■ **What you should do**
Convert the entries below, from the start through the line containing "(x=244, y=464)", into a two-column CSV with columns "prompt" and "target". Emit one row per request: put its text and its answer each in a single quoted field, replace line breaks with spaces, and omit the pictures.

Entries from a data collection:
┄┄┄┄┄┄

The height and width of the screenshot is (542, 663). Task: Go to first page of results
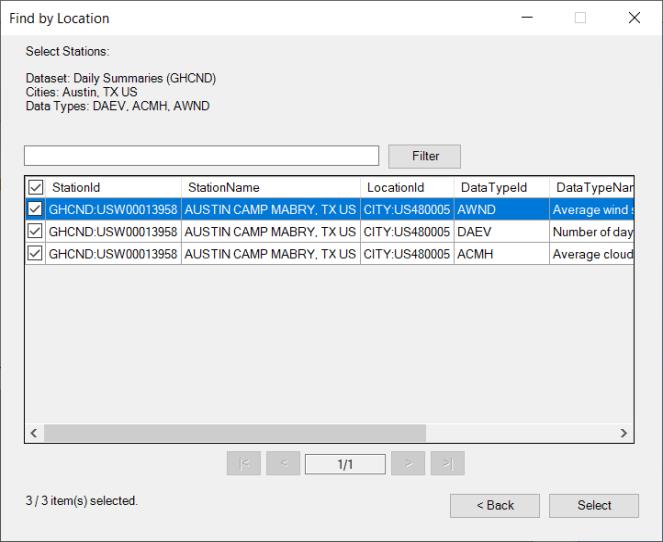(x=244, y=464)
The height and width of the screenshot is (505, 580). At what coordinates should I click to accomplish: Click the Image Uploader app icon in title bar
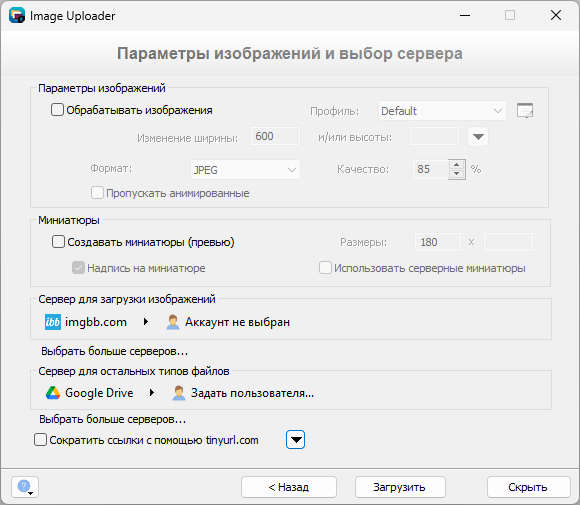[x=17, y=16]
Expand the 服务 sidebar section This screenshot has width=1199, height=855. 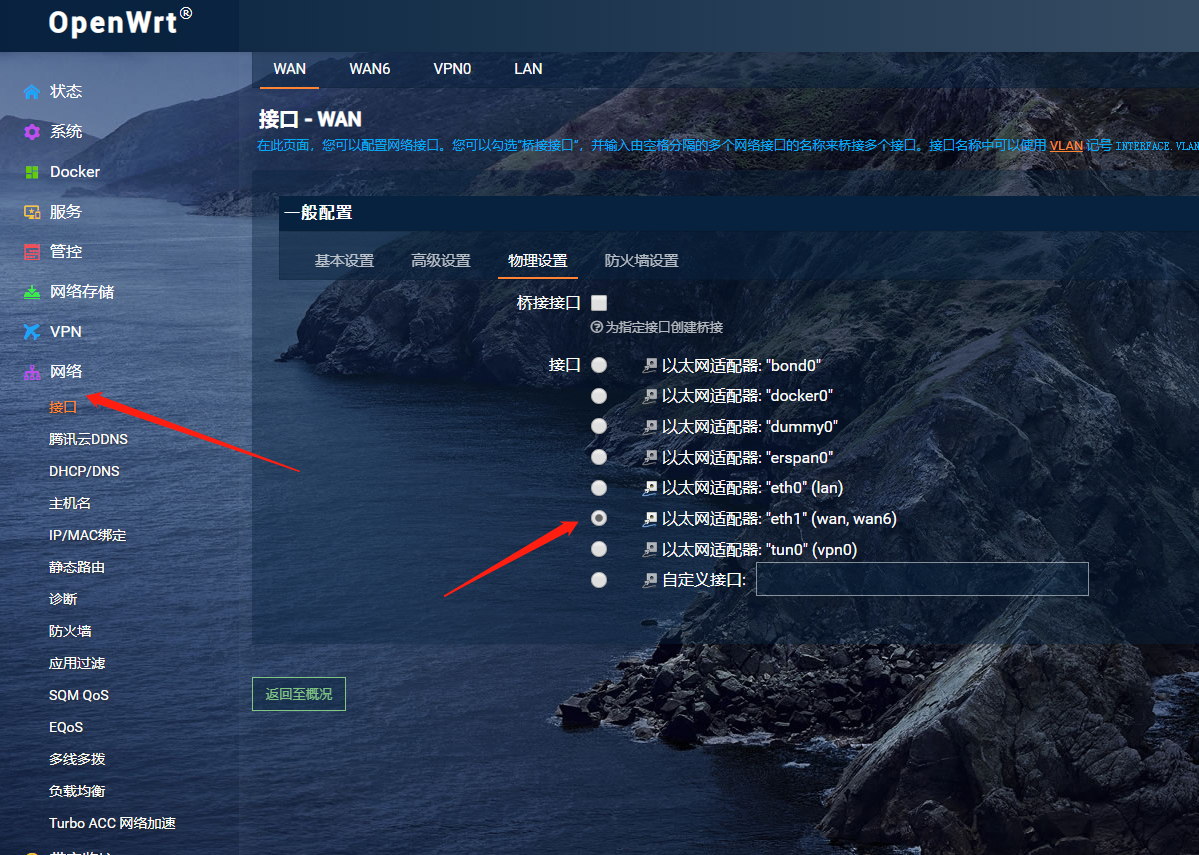point(66,212)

┄┄┄┄┄┄

■ **Complete output**
prompt,target
"The height and width of the screenshot is (542, 663). Task: Go to first page of results","(x=244, y=464)"